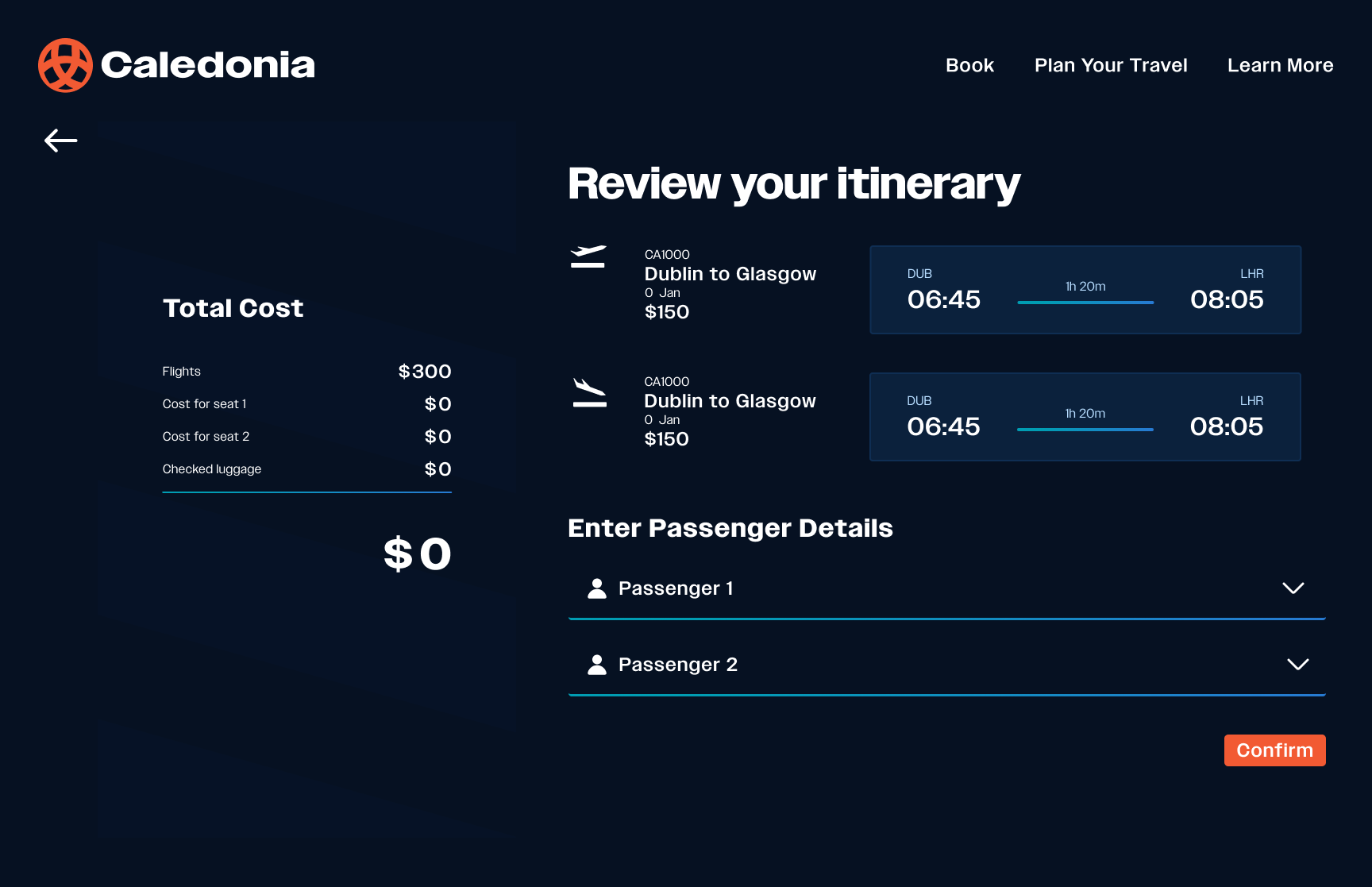Click the Caledonia logo emblem
Image resolution: width=1372 pixels, height=887 pixels.
tap(65, 65)
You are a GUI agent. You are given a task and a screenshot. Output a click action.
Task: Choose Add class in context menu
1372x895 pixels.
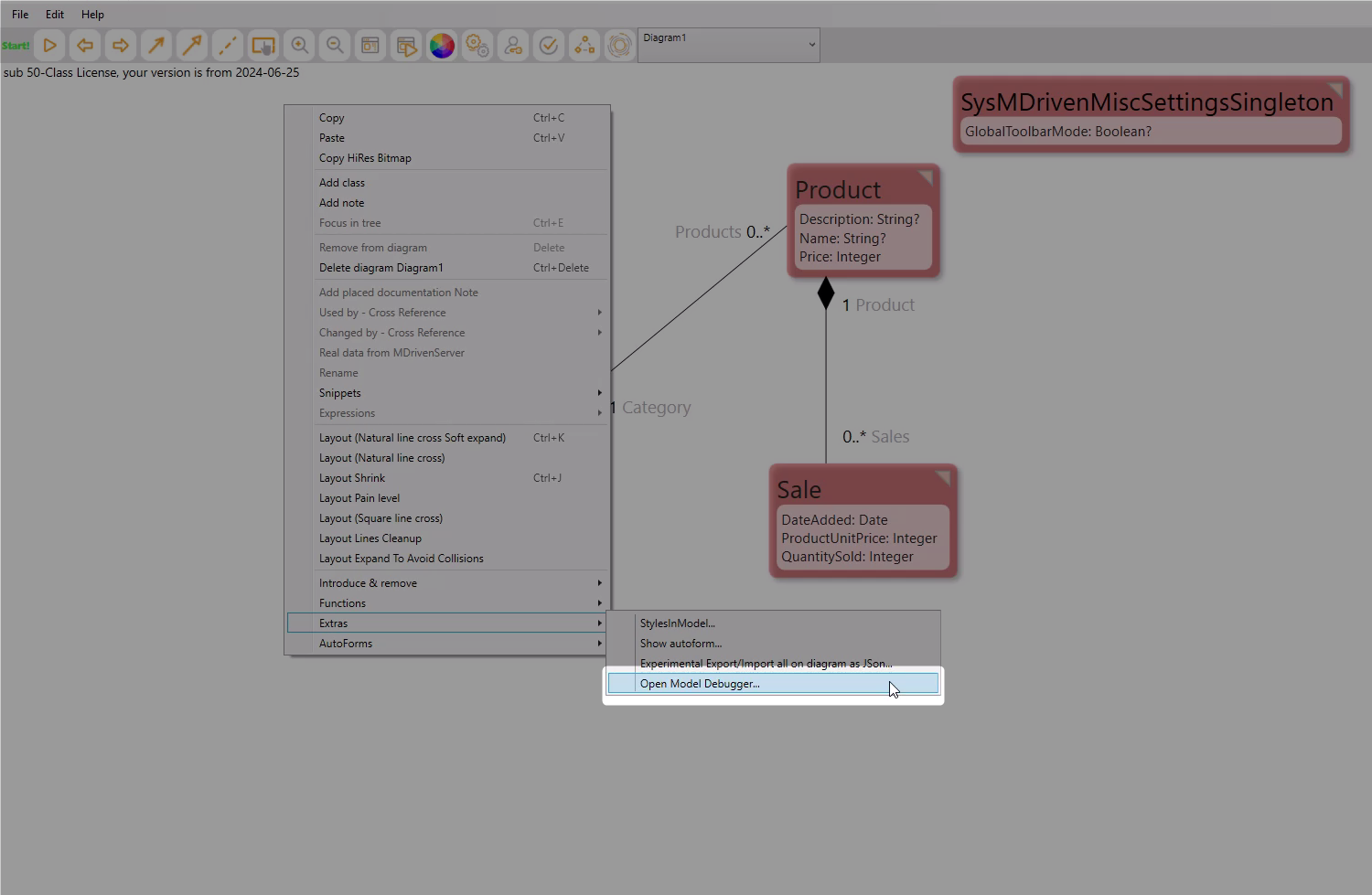tap(342, 183)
----------------
Start with the line that holds "Task: Choose Add class in context menu" and retype each line through the last one in the data, exactly and without pictures.

> [Problem solution]
Task: Choose Add class in context menu
1372x895 pixels.
tap(342, 183)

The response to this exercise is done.